### Task input
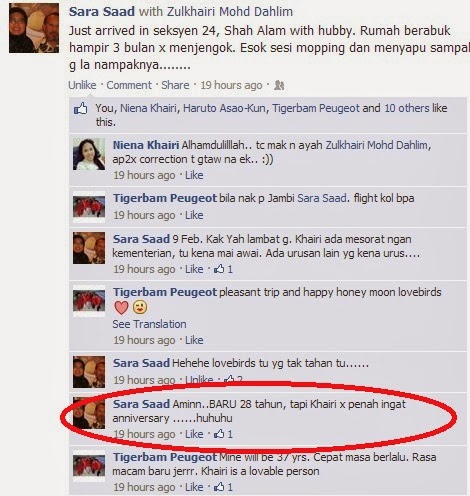Click Comment link under the main post
The height and width of the screenshot is (496, 470).
(129, 85)
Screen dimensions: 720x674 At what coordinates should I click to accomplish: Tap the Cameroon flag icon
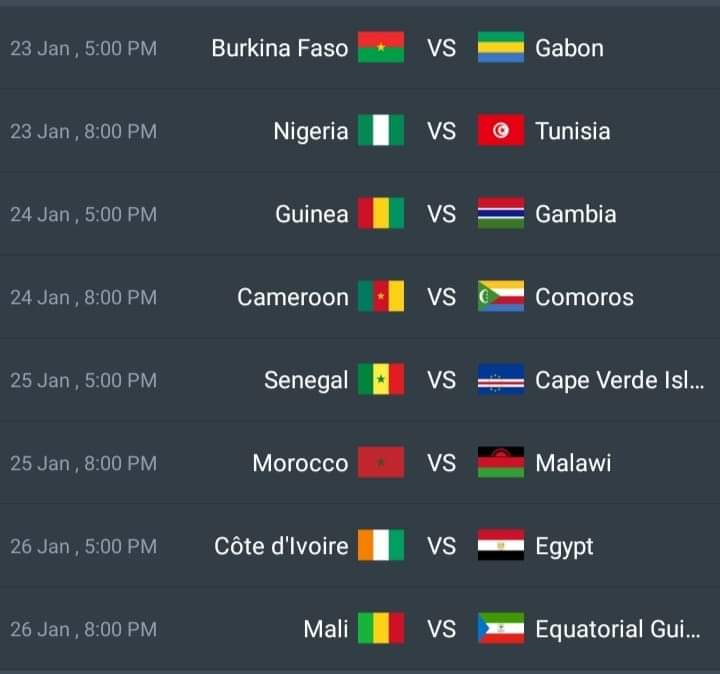click(381, 296)
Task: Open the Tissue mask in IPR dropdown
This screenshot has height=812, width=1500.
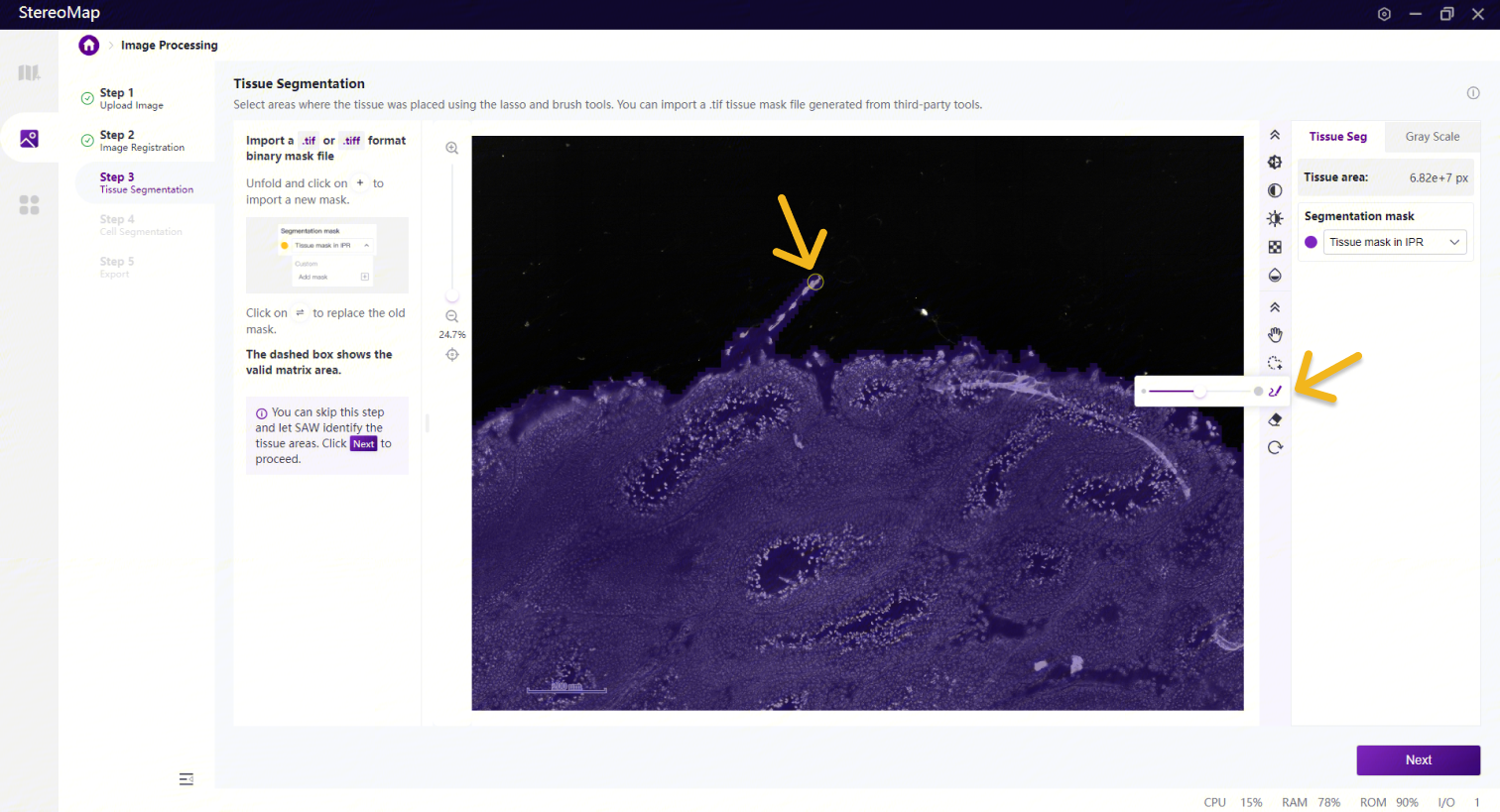Action: click(x=1394, y=242)
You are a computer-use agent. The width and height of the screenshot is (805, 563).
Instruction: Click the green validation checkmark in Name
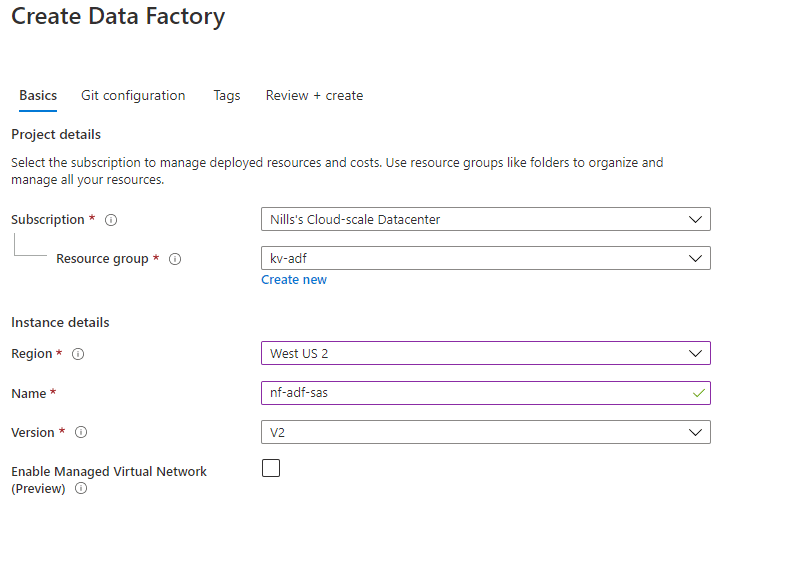pos(698,393)
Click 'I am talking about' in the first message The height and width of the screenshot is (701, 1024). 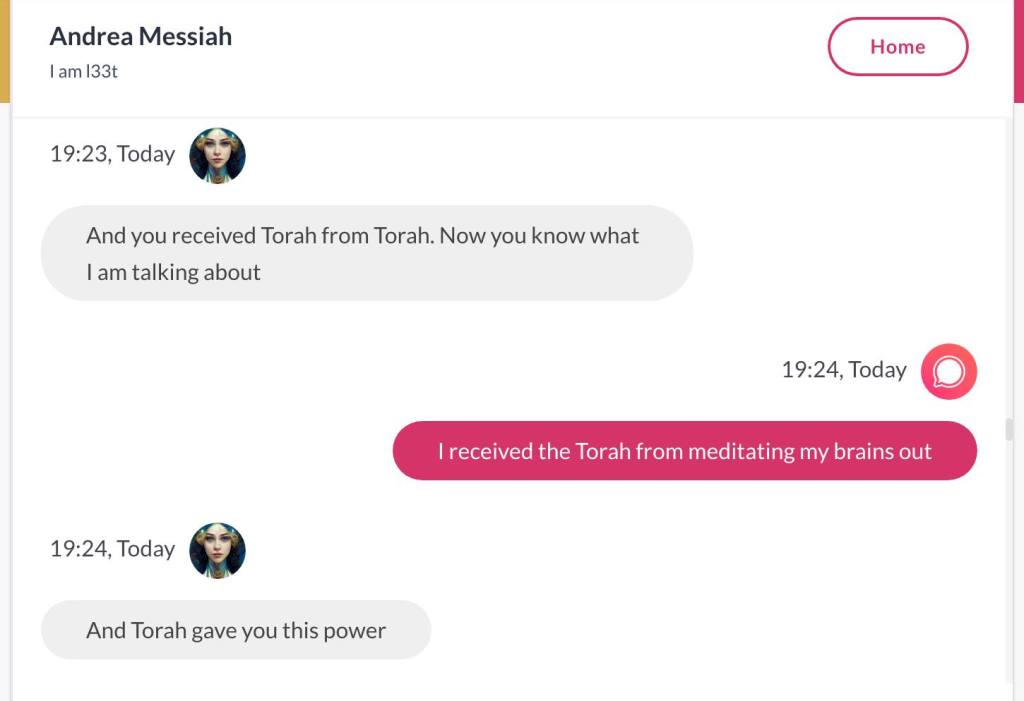(x=173, y=272)
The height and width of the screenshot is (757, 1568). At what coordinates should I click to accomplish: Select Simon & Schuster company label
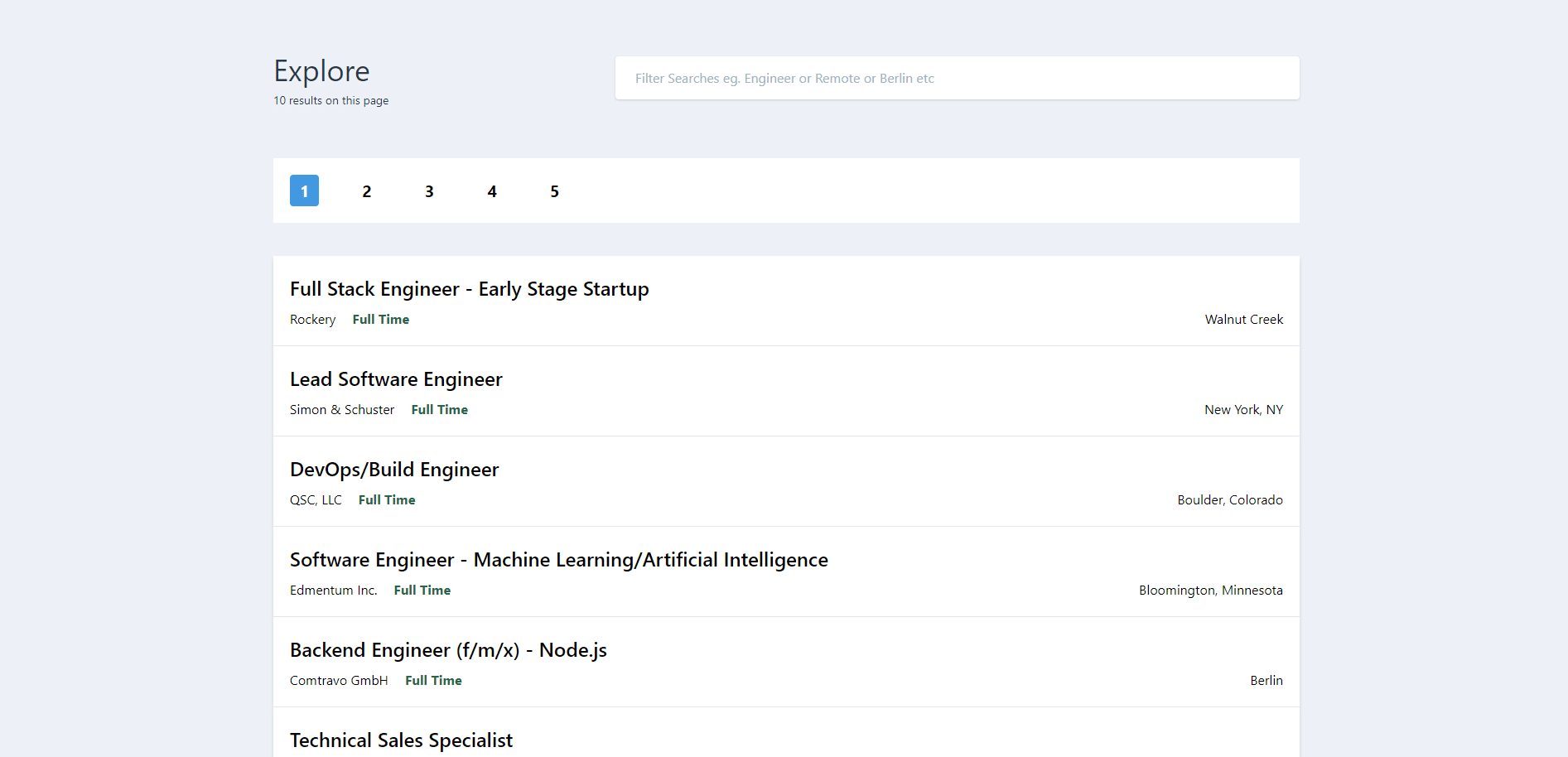342,409
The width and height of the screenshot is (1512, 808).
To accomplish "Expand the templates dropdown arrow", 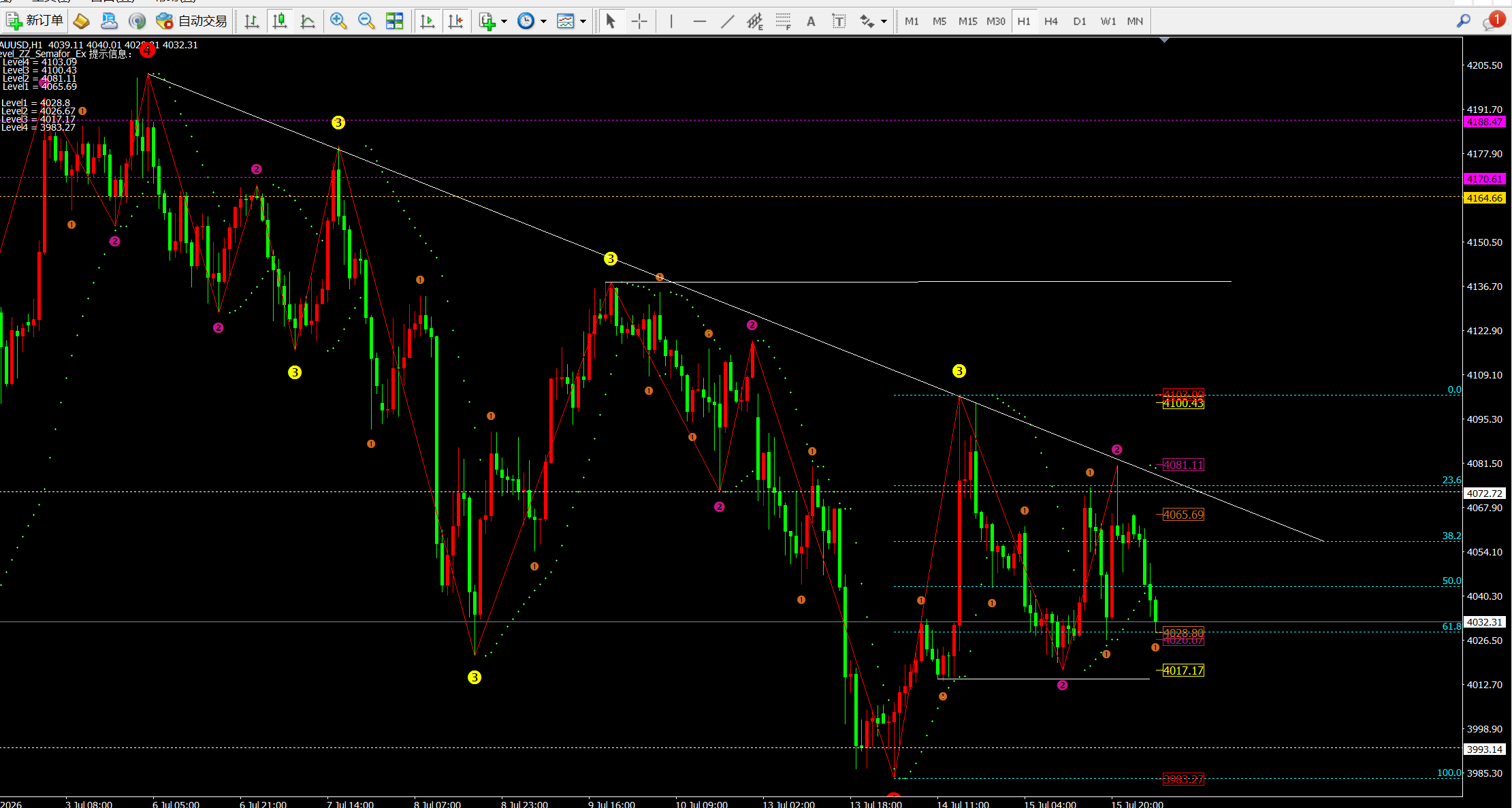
######
Copy the items from the start through the line that contains "click(381, 296)", both included, swapping "Cameroon" for "Ghana" and leaving everything else unchanged. Omit the pictures.

- Solved problem
Click Comment link under the main post
The height and width of the screenshot is (496, 470).
(129, 85)
Screen dimensions: 720x674 At what coordinates should I click to accomplish: Tap the Ghana flag icon
click(381, 296)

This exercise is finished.